Il parto e la maternità
Per le donne di Neanderthal la gestazione durava quanto quella delle donne sapiens e presentava le stesse difficoltà. Gli studi delle ossa dei fianchi di uno degli scheletri femminili meglio conservati, trovato a Monte Carmel in Palestina nel 1932 e chiamato Tabūn 1, fanno pensare che la nascita avvenisse, però, in modo diverso: il bambino non doveva torcersi durante il parto e la testa sbucava lateralmente anziché rivolta all’indietro come per gli umani. Probabilmente, quindi, il parto era più rapido e c’erano meno rischi che il bambino restasse incastrato. Doveva avvenire in un luogo protetto e sicuro, come una grotta o un rifugio dove passare anche le ore successive. Non sappiamo se partorivano da sole o se, come le donne sapiens, volevano essere assistite durante il parto: cosa non esclusa, considerato il comportamento di altri primati come i bonobo e le relazioni di amicizia che sembrano, come dicevamo, diffuse.

Una volta partorito, iniziava la cura del neonato. Studi sui denti indicano che venivano allattati oltre l’anno di vita ma introducevano cibi solidi tra i sei e sette mesi, come gli umani.
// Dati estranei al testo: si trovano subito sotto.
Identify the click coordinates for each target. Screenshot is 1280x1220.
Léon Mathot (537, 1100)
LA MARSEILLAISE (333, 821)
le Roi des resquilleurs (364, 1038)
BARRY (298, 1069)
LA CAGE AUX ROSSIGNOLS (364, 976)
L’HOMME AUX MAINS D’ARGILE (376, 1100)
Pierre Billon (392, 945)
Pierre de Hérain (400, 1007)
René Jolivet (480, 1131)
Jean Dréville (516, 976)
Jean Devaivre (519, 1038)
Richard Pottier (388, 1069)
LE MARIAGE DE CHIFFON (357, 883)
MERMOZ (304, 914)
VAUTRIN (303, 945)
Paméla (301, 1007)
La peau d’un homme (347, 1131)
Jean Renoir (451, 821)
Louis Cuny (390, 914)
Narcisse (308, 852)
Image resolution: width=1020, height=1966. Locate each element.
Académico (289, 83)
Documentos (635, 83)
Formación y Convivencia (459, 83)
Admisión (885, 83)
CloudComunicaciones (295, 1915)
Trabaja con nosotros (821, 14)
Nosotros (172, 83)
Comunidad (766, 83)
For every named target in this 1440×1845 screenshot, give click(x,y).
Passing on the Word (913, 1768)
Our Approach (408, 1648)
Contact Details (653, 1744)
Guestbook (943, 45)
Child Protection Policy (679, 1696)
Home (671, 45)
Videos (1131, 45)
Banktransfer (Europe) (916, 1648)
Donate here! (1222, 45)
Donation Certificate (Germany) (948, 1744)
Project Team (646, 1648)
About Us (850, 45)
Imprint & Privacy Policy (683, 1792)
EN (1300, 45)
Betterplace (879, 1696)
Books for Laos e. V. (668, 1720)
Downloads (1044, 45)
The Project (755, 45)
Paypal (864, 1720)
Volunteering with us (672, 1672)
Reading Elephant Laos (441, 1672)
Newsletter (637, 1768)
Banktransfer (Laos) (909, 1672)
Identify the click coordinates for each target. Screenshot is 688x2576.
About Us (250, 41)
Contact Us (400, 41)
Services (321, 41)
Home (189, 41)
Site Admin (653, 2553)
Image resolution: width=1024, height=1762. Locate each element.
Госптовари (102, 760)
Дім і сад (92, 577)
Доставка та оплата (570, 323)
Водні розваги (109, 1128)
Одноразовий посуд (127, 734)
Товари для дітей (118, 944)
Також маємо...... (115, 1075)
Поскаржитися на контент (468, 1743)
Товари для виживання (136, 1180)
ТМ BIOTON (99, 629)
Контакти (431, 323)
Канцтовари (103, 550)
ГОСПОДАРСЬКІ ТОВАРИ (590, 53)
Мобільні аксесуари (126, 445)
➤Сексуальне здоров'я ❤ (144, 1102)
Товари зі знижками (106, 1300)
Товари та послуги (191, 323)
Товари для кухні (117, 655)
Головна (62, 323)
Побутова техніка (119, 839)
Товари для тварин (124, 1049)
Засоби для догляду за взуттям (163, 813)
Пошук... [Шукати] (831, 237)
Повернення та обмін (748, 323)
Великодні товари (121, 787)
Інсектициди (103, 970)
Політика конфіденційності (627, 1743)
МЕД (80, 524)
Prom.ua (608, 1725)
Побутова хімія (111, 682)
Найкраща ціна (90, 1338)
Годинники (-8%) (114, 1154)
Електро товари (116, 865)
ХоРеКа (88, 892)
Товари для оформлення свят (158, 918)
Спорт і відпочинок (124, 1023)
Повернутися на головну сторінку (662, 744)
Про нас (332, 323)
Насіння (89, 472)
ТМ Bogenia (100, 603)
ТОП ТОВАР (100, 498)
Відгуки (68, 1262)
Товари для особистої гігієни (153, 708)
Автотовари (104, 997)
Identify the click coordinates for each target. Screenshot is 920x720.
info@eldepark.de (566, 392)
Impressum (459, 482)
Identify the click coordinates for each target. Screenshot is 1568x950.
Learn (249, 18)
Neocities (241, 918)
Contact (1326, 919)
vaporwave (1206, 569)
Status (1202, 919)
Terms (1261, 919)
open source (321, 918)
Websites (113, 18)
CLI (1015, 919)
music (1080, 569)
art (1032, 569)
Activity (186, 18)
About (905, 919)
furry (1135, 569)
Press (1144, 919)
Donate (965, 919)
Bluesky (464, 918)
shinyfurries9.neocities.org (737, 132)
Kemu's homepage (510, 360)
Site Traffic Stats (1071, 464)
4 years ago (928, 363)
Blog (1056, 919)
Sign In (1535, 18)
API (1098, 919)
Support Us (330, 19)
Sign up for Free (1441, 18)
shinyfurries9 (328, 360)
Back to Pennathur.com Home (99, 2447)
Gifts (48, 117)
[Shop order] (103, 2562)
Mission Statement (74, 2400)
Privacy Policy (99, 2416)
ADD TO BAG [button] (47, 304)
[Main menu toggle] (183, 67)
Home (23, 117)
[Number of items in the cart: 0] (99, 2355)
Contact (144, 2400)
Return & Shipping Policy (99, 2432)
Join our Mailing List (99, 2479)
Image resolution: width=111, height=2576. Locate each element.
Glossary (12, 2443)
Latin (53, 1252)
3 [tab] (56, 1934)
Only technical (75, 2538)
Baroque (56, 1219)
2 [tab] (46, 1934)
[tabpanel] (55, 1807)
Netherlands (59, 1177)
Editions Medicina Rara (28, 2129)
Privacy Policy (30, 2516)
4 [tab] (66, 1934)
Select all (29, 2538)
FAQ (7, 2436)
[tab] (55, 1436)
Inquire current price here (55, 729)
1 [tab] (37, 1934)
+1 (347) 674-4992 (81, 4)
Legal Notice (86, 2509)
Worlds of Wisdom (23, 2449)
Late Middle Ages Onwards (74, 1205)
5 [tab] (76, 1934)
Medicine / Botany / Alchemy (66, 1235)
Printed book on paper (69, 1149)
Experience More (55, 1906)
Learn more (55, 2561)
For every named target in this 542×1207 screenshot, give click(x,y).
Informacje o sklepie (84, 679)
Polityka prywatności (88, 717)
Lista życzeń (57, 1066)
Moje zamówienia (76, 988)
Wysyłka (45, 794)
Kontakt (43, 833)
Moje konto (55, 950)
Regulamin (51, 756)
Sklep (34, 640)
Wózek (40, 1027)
Quelli troppo piccoli per camminare venivano portati in braccio, probabilmente avvolti in pelli attorno al corpo della madre, che poteva anche allattarli durante gli spostamenti. Non si sa, infine, se tutte le donne fertili diventassero madri ma probabilmente, scrive Wragg Sykes, valeva per la maggior parte di loro.

L’importanza delle nonne
L’Homo sapiens ha costruito parte della sua forza sugli anziani: si occupavano dei piccoli e trasmettevano informazioni e abilità. Alcune teorie, poi smentite, sostenevano invece che i Neanderthal morissero troppo giovani e non riuscissero a riprodurre questo meccanismo. I fossili studiati con il DNA mostrano invece poche differenze con quelli degli uomini preistorici e anzi, è possibile che le donne anziane avessero un ruolo fondamentale. Come accade nelle moderne società di cacciatori-raccoglitori, le donne potevano svolgere molte mansioni tra cui la caccia, come fanno le Aeta, non solo perché le prede erano vicine ma anche perché potevano affidare i piccoli alle proprie madri.

Quel che resta delle donne di Neanderthal
Gli studi sul genoma dei Neanderthal hanno permesso di scoprire che ci furono accoppiamenti con la specie sapiens non solo quando i Neanderthal erano in via di estinzione ma probabilmente a partire da 200mila anni fa. In alcuni casi erano le donne di Neanderthal ad accoppiarsi con i maschi sapiens ma a partire da 60mila anni fa accadde soprattutto il contrario: le popolazioni euroasiatiche hanno una percentuale di DNA derivato dai Neanderthal pari all’1-4 per cento ma non presentano alcuna traccia del loro DNA mitocondriale, che viene trasmesso soltanto dalle madri. Nella fase finale della loro storia, erano quindi gli uomini di Neanderthal e le donne sapiens ad accoppiarsi tra loro e dare vita ai piccoli.